• _WHAT TO DO_
Use the entries below and reproduce exactly the lines from the one containing "Rechazar todo (49, 2564)" down to the one containing "Empresa (49, 2467)", both of them included.

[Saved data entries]
★ ★ ★ ★

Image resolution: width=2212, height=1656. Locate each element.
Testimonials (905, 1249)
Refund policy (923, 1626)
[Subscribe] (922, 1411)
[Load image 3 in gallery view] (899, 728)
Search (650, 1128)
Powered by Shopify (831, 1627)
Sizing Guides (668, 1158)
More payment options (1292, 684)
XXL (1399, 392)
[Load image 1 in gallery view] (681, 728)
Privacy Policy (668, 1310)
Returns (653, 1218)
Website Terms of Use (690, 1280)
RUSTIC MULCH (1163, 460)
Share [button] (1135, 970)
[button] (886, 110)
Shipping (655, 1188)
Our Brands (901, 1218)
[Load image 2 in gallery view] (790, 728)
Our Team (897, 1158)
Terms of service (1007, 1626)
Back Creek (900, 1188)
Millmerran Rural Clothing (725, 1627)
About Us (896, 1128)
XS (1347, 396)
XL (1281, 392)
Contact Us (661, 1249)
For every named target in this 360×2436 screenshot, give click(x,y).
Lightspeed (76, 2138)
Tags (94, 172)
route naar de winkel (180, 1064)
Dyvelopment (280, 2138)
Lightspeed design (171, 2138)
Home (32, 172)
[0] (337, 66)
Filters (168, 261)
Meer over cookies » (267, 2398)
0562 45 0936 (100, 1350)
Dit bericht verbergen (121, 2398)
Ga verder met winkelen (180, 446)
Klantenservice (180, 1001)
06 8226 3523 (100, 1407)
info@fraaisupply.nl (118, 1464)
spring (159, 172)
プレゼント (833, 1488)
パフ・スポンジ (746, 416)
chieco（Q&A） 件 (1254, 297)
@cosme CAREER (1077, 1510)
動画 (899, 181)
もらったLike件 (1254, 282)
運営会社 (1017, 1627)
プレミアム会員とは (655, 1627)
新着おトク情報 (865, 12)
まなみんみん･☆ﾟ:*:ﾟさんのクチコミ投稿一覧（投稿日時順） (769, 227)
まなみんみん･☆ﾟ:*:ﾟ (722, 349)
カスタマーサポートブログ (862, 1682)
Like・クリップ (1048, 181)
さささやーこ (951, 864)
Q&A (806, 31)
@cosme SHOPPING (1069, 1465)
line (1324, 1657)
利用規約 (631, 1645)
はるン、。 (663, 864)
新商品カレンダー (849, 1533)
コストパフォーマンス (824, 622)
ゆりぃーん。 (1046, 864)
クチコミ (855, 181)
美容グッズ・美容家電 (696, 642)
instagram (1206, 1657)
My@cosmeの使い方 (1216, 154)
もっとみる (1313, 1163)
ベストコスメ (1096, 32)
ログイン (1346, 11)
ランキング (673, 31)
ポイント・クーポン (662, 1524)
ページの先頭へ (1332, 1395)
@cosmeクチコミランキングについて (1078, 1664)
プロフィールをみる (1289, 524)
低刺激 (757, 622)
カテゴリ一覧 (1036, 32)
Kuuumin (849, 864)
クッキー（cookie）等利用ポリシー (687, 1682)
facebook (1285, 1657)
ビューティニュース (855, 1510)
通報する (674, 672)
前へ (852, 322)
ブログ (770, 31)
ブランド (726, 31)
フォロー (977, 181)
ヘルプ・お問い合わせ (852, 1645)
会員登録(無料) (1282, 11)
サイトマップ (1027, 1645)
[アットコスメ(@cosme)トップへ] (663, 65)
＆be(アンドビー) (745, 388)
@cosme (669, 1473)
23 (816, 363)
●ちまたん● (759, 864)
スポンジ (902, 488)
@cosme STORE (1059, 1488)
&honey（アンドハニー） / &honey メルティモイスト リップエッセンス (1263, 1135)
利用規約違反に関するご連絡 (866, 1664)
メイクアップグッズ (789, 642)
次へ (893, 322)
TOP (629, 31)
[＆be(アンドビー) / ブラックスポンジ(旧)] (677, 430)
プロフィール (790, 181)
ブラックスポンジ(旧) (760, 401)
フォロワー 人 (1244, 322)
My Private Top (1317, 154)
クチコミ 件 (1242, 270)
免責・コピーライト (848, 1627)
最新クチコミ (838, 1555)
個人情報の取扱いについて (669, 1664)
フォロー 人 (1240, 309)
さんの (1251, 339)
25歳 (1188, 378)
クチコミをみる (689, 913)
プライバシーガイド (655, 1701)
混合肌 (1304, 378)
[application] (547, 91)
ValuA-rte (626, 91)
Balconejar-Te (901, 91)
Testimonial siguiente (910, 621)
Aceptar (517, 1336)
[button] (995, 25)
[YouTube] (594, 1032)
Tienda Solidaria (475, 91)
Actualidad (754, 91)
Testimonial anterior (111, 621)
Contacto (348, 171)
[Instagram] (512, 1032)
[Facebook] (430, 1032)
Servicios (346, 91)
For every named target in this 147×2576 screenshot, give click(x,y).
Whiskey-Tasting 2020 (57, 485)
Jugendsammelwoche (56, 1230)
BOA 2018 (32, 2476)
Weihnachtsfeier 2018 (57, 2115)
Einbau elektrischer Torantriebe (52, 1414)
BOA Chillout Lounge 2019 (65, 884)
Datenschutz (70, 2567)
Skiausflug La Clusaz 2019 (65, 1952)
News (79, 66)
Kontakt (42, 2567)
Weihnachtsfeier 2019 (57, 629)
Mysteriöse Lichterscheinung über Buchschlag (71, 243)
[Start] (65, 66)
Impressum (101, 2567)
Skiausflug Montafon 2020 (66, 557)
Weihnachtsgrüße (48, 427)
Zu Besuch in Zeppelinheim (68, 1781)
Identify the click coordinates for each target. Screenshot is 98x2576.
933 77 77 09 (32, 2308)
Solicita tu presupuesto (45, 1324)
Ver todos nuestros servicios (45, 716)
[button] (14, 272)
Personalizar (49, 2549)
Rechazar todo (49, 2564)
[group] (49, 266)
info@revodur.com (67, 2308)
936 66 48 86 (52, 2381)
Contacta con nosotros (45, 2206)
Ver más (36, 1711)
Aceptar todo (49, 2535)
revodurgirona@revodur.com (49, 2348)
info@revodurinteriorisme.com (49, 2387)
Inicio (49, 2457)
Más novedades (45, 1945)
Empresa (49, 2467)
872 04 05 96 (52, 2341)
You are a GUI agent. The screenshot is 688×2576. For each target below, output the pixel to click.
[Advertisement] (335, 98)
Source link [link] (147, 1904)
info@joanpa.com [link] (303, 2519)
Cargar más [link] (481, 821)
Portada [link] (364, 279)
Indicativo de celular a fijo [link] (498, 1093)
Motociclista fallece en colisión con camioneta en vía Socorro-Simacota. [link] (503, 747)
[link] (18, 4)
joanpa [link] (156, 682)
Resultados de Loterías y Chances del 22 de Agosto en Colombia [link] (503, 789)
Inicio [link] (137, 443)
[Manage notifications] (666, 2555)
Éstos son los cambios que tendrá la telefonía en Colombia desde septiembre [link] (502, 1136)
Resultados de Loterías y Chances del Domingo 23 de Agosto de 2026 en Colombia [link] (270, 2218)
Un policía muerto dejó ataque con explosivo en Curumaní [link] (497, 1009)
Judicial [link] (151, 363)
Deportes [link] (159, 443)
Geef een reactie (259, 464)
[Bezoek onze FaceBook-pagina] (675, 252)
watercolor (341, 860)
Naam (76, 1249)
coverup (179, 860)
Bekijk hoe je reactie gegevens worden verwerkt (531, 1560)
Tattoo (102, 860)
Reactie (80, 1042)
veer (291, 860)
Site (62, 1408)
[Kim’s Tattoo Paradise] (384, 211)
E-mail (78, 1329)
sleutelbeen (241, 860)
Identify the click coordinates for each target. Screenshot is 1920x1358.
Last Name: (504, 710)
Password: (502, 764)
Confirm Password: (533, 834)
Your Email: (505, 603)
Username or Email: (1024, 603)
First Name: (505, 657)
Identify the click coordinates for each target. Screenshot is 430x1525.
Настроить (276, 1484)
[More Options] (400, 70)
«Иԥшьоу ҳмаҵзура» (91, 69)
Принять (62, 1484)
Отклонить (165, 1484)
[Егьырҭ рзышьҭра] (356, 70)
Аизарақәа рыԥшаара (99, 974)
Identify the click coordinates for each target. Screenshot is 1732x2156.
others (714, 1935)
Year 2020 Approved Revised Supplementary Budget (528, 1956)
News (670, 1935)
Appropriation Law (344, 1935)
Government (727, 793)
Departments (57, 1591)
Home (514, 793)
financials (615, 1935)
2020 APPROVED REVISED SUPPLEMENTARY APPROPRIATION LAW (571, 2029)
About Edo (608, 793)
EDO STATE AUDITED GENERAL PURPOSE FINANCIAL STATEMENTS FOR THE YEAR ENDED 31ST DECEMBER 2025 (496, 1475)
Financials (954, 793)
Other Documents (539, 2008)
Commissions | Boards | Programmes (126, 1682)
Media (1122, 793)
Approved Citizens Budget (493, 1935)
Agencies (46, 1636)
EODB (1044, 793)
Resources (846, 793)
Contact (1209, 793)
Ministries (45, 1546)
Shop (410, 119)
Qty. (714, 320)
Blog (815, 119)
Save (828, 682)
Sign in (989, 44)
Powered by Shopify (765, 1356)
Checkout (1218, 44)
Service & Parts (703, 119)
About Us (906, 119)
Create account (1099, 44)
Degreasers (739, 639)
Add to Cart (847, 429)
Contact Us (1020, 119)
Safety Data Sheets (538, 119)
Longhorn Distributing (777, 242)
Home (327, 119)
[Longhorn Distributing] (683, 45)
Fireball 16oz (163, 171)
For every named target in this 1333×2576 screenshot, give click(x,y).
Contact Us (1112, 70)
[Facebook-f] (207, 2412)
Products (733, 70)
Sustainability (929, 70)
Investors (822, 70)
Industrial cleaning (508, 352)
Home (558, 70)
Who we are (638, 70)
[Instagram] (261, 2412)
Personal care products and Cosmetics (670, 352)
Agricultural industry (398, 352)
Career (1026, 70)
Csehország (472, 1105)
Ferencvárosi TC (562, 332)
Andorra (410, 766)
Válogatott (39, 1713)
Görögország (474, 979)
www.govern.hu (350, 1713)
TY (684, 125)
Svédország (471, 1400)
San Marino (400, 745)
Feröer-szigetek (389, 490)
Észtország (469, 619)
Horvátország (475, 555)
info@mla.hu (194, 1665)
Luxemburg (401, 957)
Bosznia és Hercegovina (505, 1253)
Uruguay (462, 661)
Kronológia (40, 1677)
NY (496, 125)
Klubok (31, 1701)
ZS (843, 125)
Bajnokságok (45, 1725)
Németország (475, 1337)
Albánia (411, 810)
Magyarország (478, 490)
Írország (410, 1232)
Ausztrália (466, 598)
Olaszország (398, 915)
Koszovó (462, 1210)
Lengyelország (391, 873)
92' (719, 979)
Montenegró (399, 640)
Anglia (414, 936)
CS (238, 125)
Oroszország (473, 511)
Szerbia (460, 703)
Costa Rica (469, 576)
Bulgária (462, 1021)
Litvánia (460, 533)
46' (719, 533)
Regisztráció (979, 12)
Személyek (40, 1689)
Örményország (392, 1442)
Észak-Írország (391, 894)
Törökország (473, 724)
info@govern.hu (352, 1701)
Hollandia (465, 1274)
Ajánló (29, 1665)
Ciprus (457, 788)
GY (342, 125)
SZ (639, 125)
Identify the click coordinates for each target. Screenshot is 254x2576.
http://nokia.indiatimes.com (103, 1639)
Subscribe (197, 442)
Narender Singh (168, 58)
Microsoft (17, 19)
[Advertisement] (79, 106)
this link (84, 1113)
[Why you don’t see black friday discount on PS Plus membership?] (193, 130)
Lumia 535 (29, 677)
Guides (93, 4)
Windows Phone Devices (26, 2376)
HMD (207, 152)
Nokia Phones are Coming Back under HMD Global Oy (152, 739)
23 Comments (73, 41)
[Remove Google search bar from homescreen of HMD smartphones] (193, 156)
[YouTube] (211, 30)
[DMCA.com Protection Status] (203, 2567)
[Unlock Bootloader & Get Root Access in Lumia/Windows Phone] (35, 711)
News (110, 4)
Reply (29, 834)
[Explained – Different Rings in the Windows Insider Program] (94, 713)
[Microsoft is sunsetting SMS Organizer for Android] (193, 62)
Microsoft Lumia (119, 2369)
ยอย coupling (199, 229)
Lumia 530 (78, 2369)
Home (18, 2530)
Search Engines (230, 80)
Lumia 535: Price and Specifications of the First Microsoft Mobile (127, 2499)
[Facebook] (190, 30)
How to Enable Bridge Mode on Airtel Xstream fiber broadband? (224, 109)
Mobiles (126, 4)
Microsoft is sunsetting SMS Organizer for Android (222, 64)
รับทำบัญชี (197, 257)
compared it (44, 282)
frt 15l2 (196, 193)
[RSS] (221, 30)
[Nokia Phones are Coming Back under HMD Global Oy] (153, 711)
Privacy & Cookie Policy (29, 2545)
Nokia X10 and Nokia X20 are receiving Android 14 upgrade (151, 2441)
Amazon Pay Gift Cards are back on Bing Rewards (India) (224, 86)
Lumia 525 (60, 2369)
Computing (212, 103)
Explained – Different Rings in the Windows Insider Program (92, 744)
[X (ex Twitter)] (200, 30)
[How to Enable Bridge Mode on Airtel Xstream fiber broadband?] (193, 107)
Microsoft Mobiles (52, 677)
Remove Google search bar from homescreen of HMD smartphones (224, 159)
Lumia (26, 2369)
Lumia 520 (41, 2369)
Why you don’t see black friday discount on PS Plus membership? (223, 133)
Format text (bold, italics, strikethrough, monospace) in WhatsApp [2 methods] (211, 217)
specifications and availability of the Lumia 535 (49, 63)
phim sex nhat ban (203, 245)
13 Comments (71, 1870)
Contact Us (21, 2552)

★ ★ ★ ★

• _ANSWER SPACE_
Rechazar todo (49, 2564)
[group] (49, 266)
info@revodur.com (67, 2308)
936 66 48 86 (52, 2381)
Contacta con nosotros (45, 2206)
Ver más (36, 1711)
Aceptar todo (49, 2535)
revodurgirona@revodur.com (49, 2348)
info@revodurinteriorisme.com (49, 2387)
Inicio (49, 2457)
Más novedades (45, 1945)
Empresa (49, 2467)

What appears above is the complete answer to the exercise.